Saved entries
---
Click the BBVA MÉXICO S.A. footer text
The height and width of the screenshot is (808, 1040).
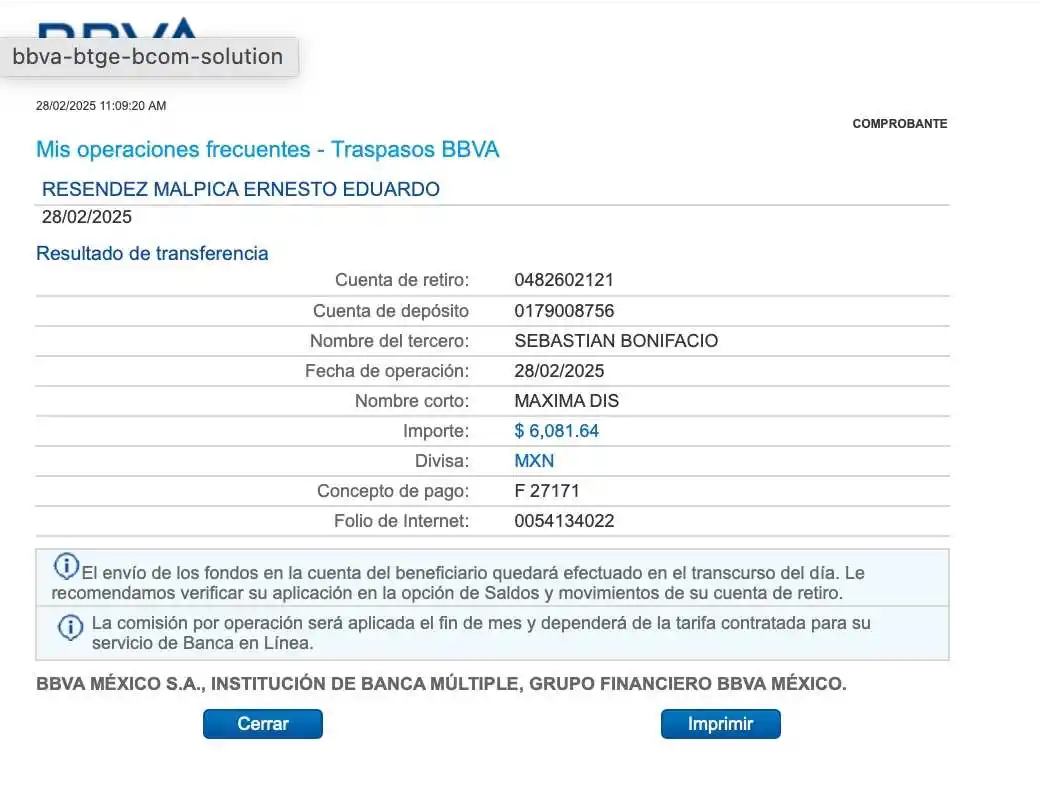(441, 685)
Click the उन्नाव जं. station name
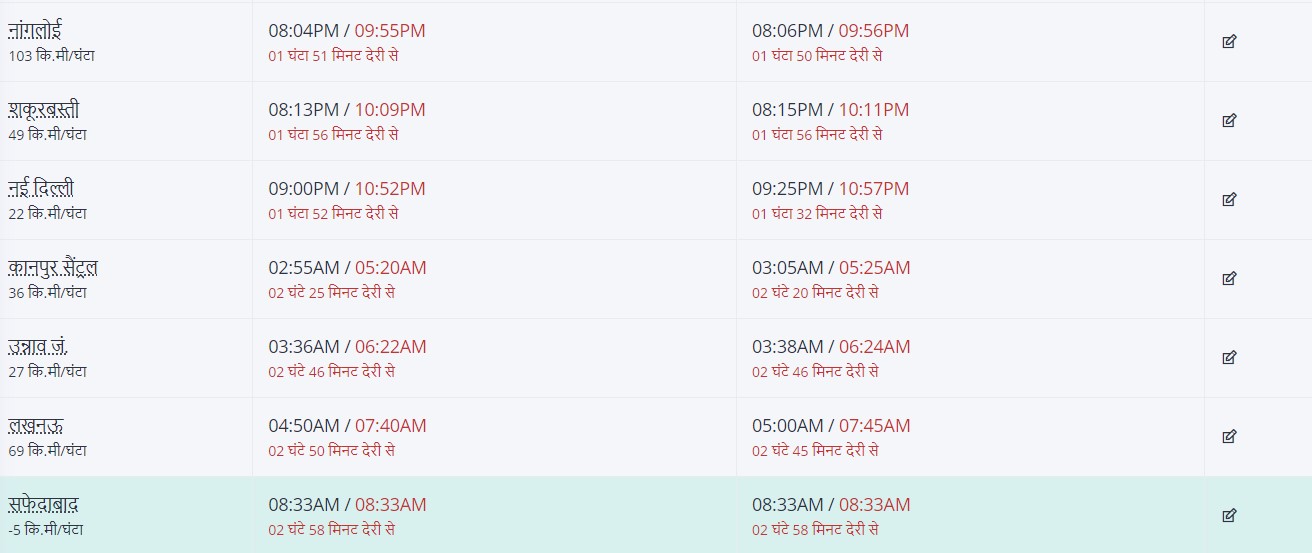Image resolution: width=1312 pixels, height=553 pixels. (38, 347)
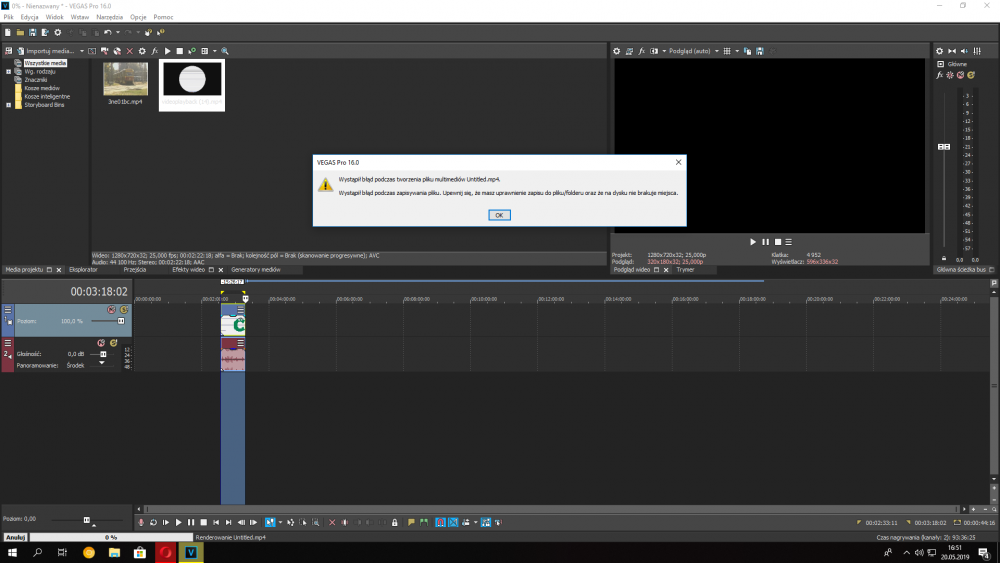Click Media FX icon in project media toolbar
1000x563 pixels.
[x=155, y=50]
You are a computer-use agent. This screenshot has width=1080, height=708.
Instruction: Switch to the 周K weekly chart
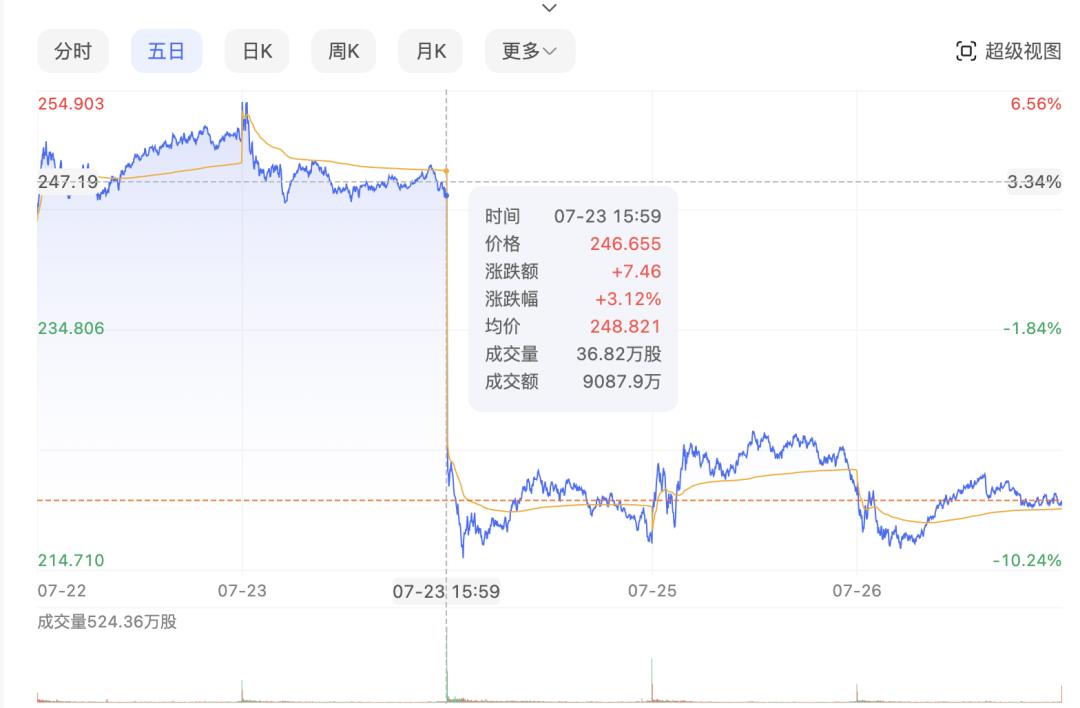(x=343, y=51)
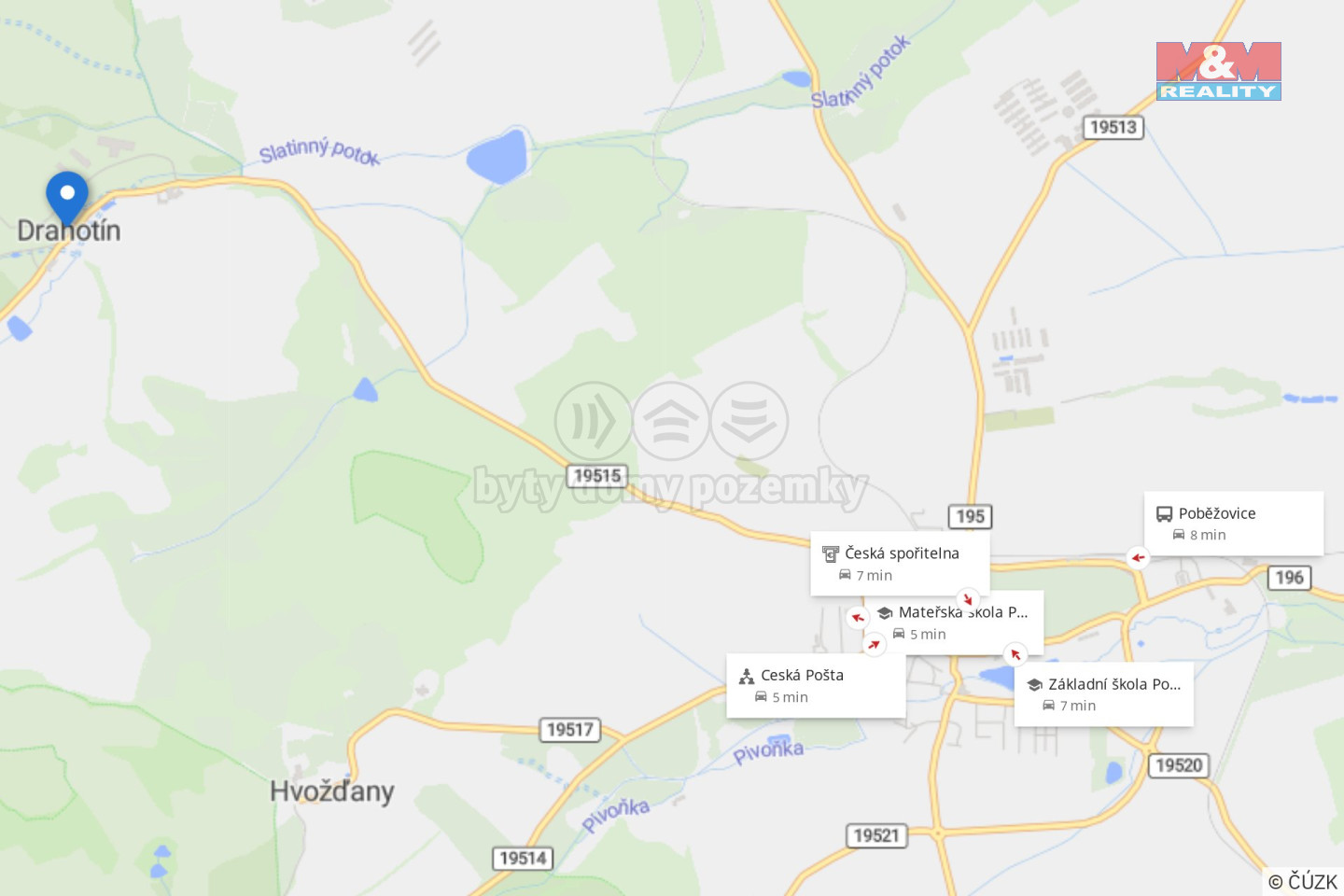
---
◆ **Your instructions**
From the line containing "Click the उन्नाव जं. station name" to the final line of the entries, both included, transcribe every line exactly, omit the pictures, and add nothing more.

◆ **Exercise solution**
Click the उन्नाव जं. station name
Image resolution: width=1312 pixels, height=553 pixels. (38, 347)
Click Media FX icon in project media toolbar
1000x563 pixels.
[x=155, y=50]
You are a computer-use agent. This screenshot has width=1080, height=708.
Instruction: Switch to the 周K weekly chart
(x=343, y=51)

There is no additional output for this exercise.